* [目标 1]:
请更新数据记录中从包含“This screenshot has height=868, width=1394.”的那一行开始、一直到包含“pyautogui.click(x=718, y=498)”的那一行为止的各行,把其中的“button”替换为“control”,其余内容保持不变。
━━ 文本片段
CO₂资源化转化技术途径包括电化学、光化学、光电化学、生物化学以及热化学方法等^[3]。CO₂电化学还原(carbon dioxide electrochemical reduction reaction,CO₂ER)搭配合适的催化剂,可以将CO₂电化学转化为CO、CH₄、HCOOH等C₁产物,C₂H₄、CH₃CH₂OH、C₂H₆等C₂+产物以及C₃H₈、n-C₃H₇OH等多碳产物。其中,乙烯(C₂H₄)是一种在合成塑料、有机溶剂及化妆品等领域被广泛应用的化工原料。现有CO₂ER制取C₂H₄的研究多注重于相关电催化剂的开发、电极的制备以及离子交换膜的合成改性,但是对电解池设计关注相对较少。不同结构的电解池中的气体传质和电解液流动传输特性存在差异,这会对CO₂ER过程中的电流密度、法拉第效率、CO₂转化率和反应稳定性等产生影响。因此,设计和开发不同结构形式的CO₂ER电解池对推进CO₂ER的发展和应用具有重大意义。本文中总结了近年来用于制取C₂H₄的CO₂ER电解池设计的相关研究,重点探讨了电解池关键组成结构(气体扩散电极、离子交换膜和流道等)和工艺条件对电解性能的影响,旨在为CO₂资源化制取C₂H₄技术的电解池优化提供参考。
━━━━
* [目标 2]:
根据文本片段,乙烯作为化工原料被广泛应用于哪些领域?
━━ 数据集记录
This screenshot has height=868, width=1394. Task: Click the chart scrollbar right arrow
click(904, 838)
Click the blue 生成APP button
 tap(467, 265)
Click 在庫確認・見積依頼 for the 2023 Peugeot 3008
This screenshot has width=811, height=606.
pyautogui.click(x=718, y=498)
━━━━
━━ 数据集记录
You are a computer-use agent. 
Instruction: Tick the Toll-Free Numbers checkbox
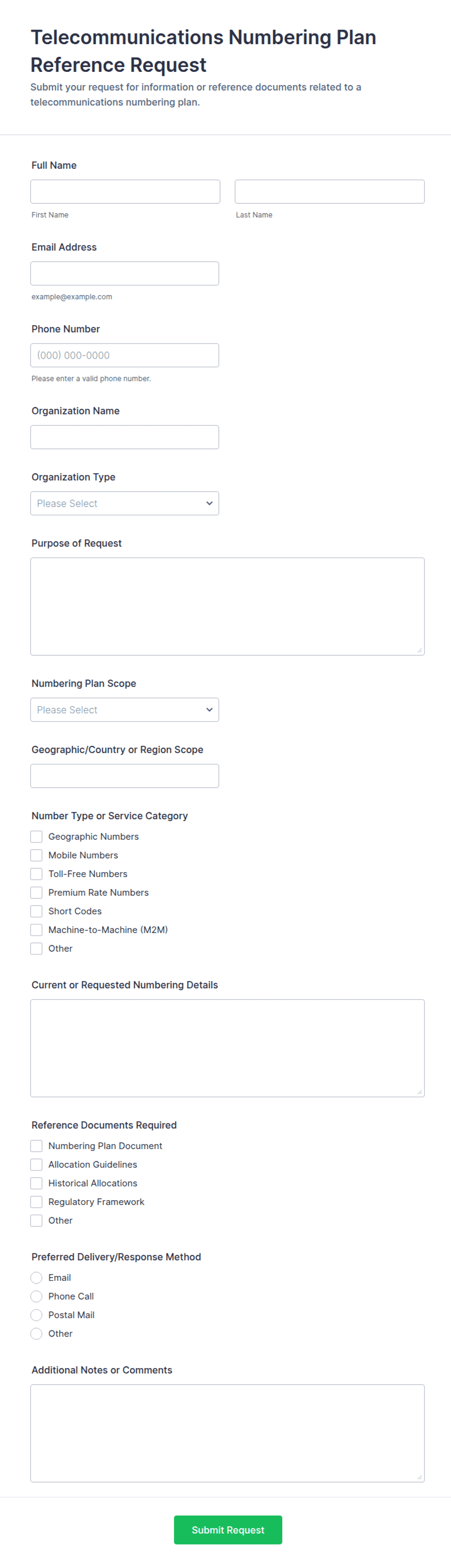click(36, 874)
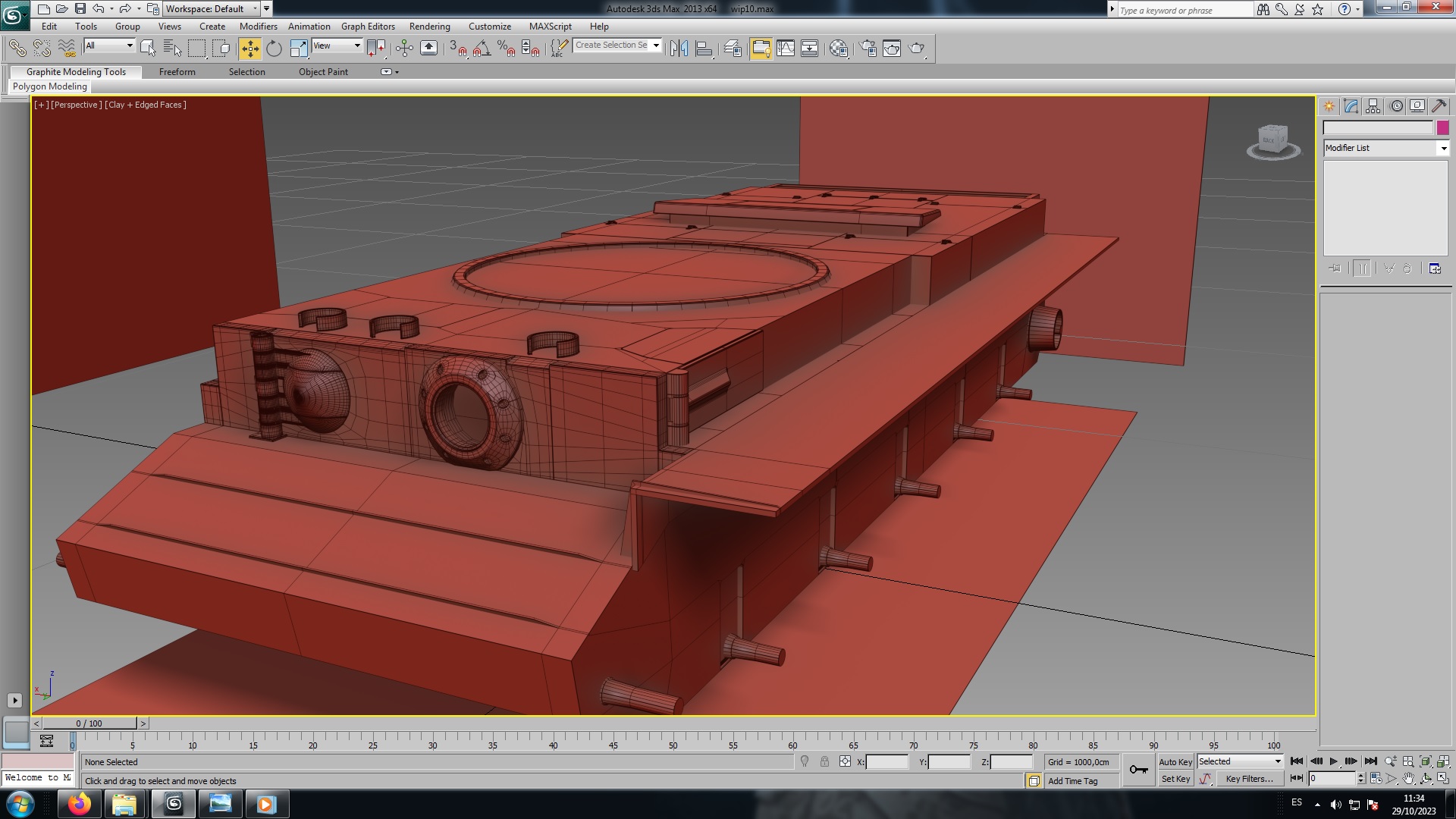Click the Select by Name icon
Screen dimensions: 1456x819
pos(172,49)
━━━━
* [书面回答 1]:
This screenshot has height=868, width=1394. Task: Click the chart scrollbar right arrow
click(904, 838)
Click the blue 生成APP control
 tap(467, 265)
Click 在庫確認・見積依頼 for the 2023 Peugeot 3008
This screenshot has width=811, height=606.
pyautogui.click(x=718, y=498)

* [书面回答 2]:
合成塑料、有机溶剂及化妆品等领域。